- [The data]:
-.-.-

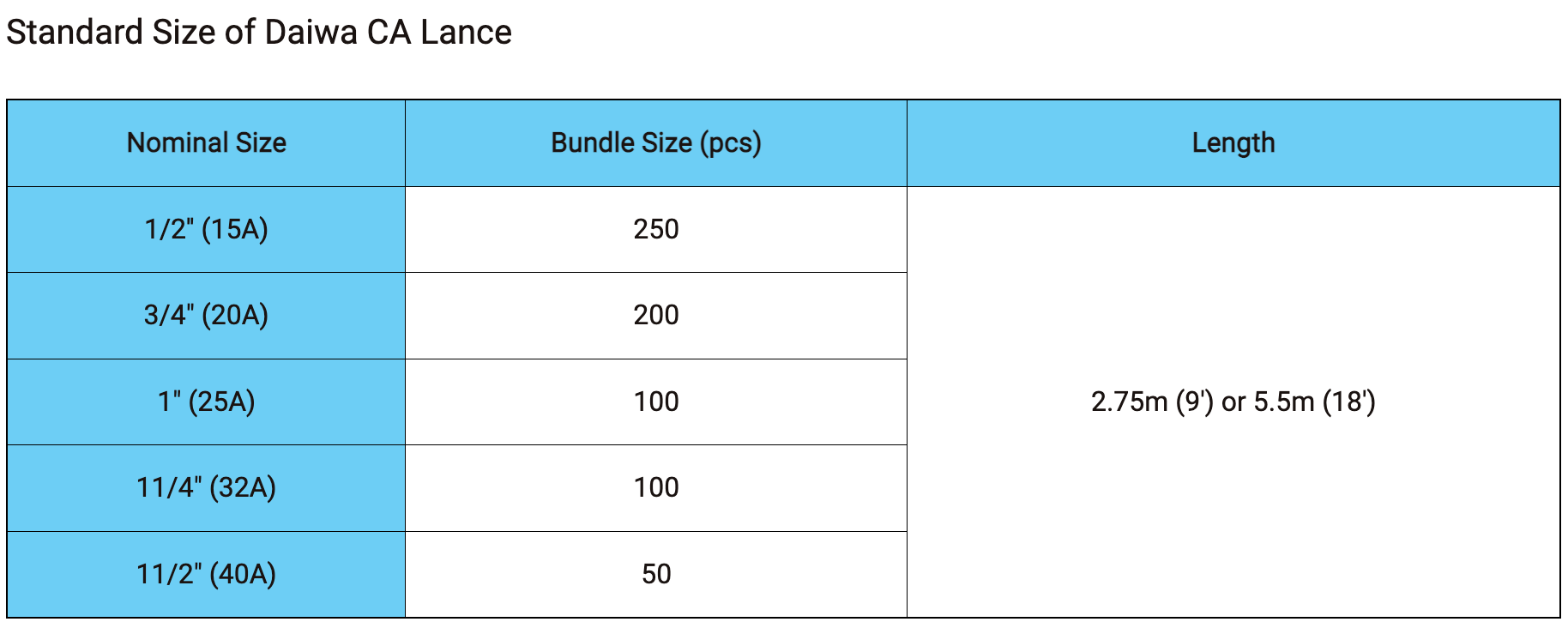Click '(40A)' in the last row
The image size is (1568, 628).
[x=243, y=574]
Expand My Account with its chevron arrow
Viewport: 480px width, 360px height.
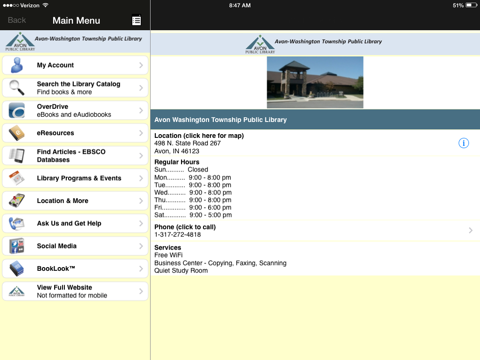[x=141, y=65]
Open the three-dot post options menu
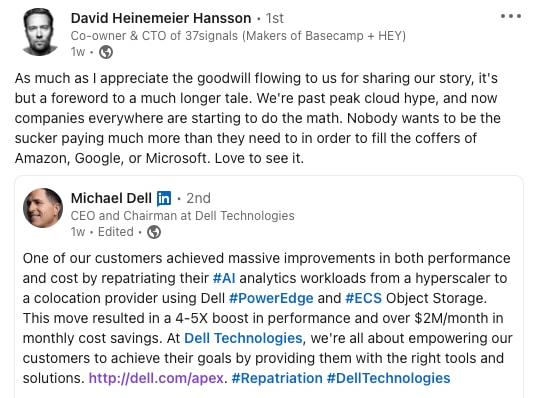This screenshot has height=398, width=536. (511, 16)
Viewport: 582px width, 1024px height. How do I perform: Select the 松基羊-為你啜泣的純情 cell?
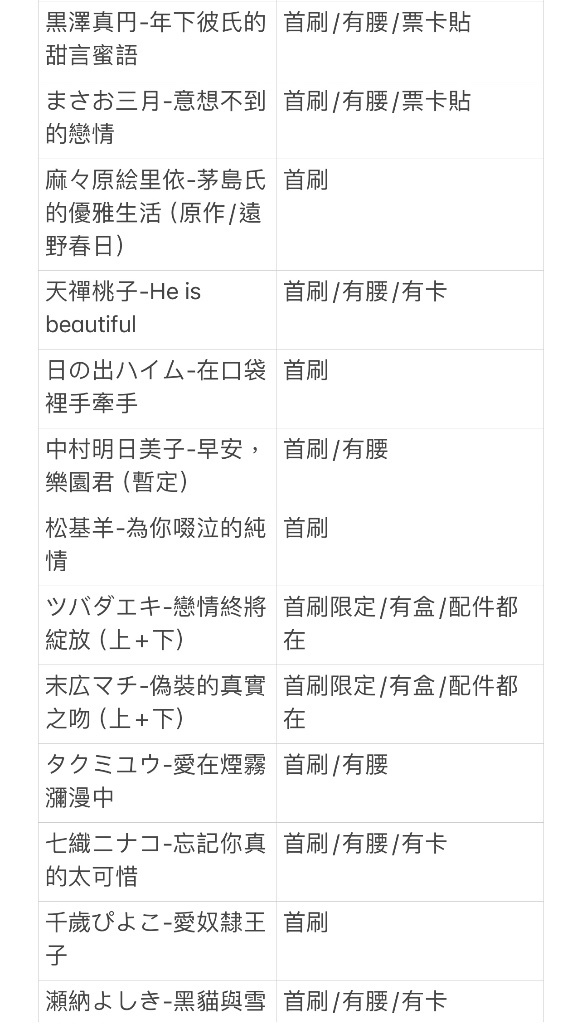coord(156,545)
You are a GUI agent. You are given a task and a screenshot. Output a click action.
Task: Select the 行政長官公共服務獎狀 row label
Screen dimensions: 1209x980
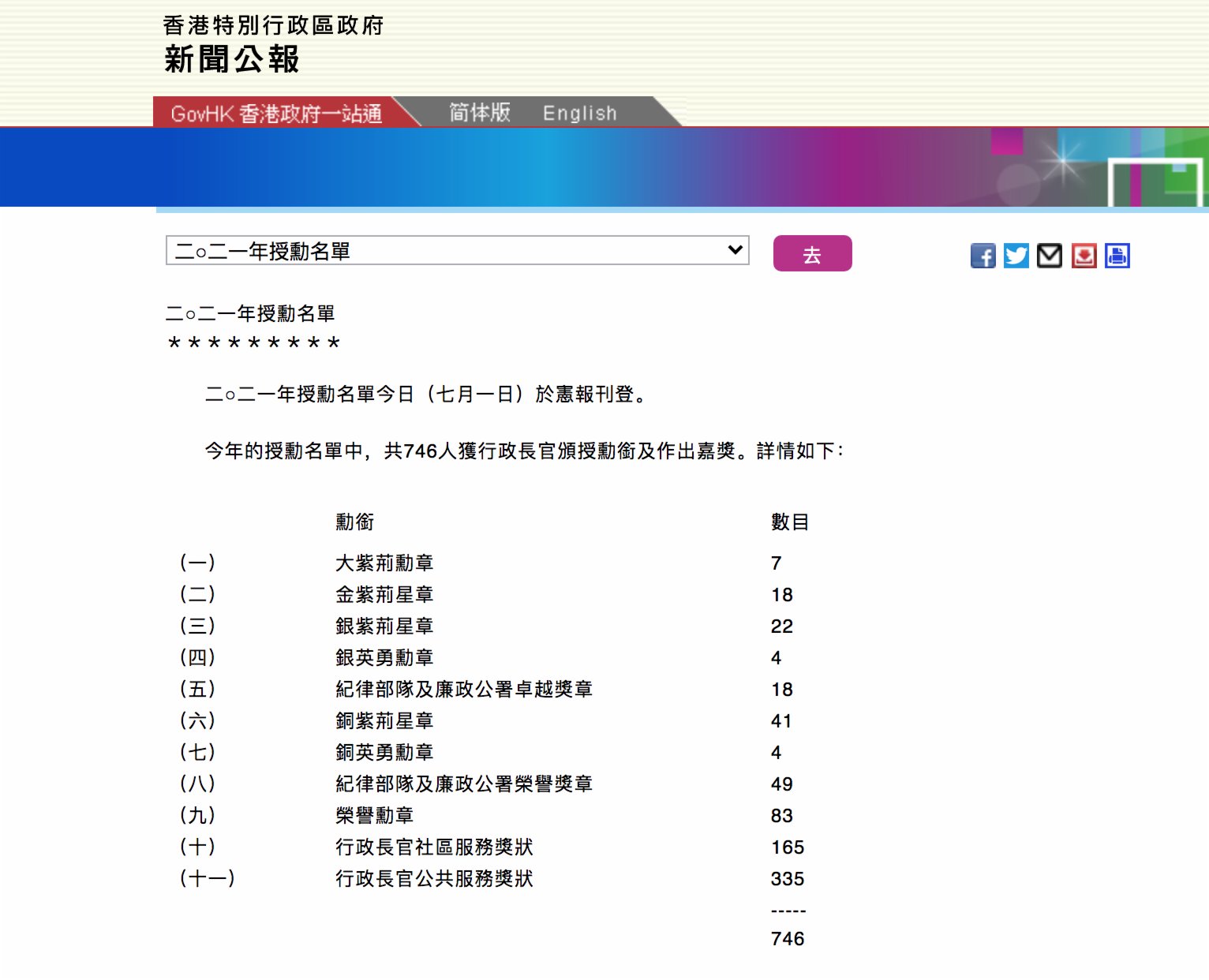click(434, 878)
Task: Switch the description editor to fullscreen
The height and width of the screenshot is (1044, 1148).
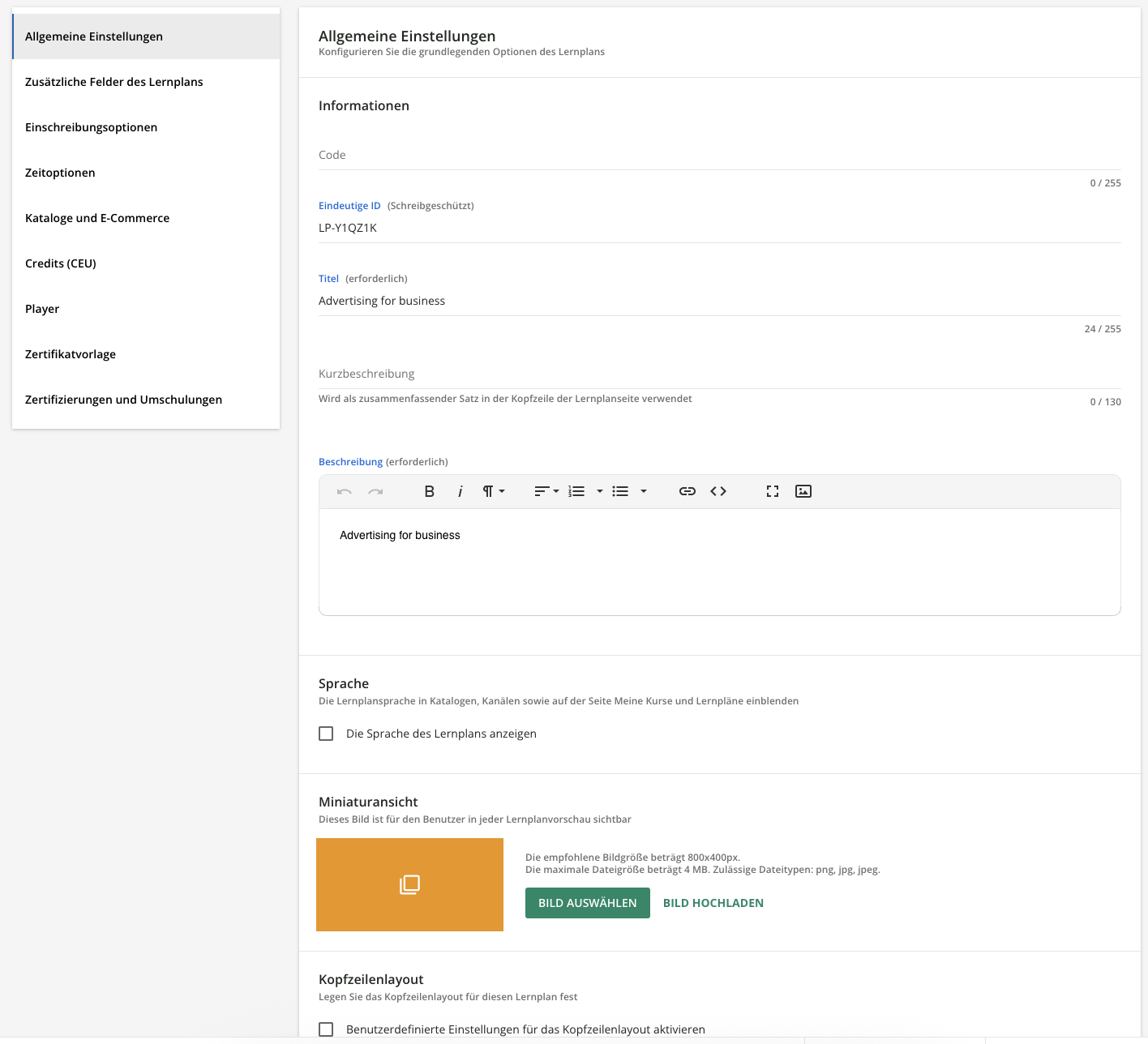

-.-.-

- [The task]: Starting at the line with "Task: Switch the", transcribe the listing above exactly through its last line. No picture belongs in the transcription.

- [Answer to the problem]:
Task: Switch the description editor to fullscreen
The height and width of the screenshot is (1044, 1148).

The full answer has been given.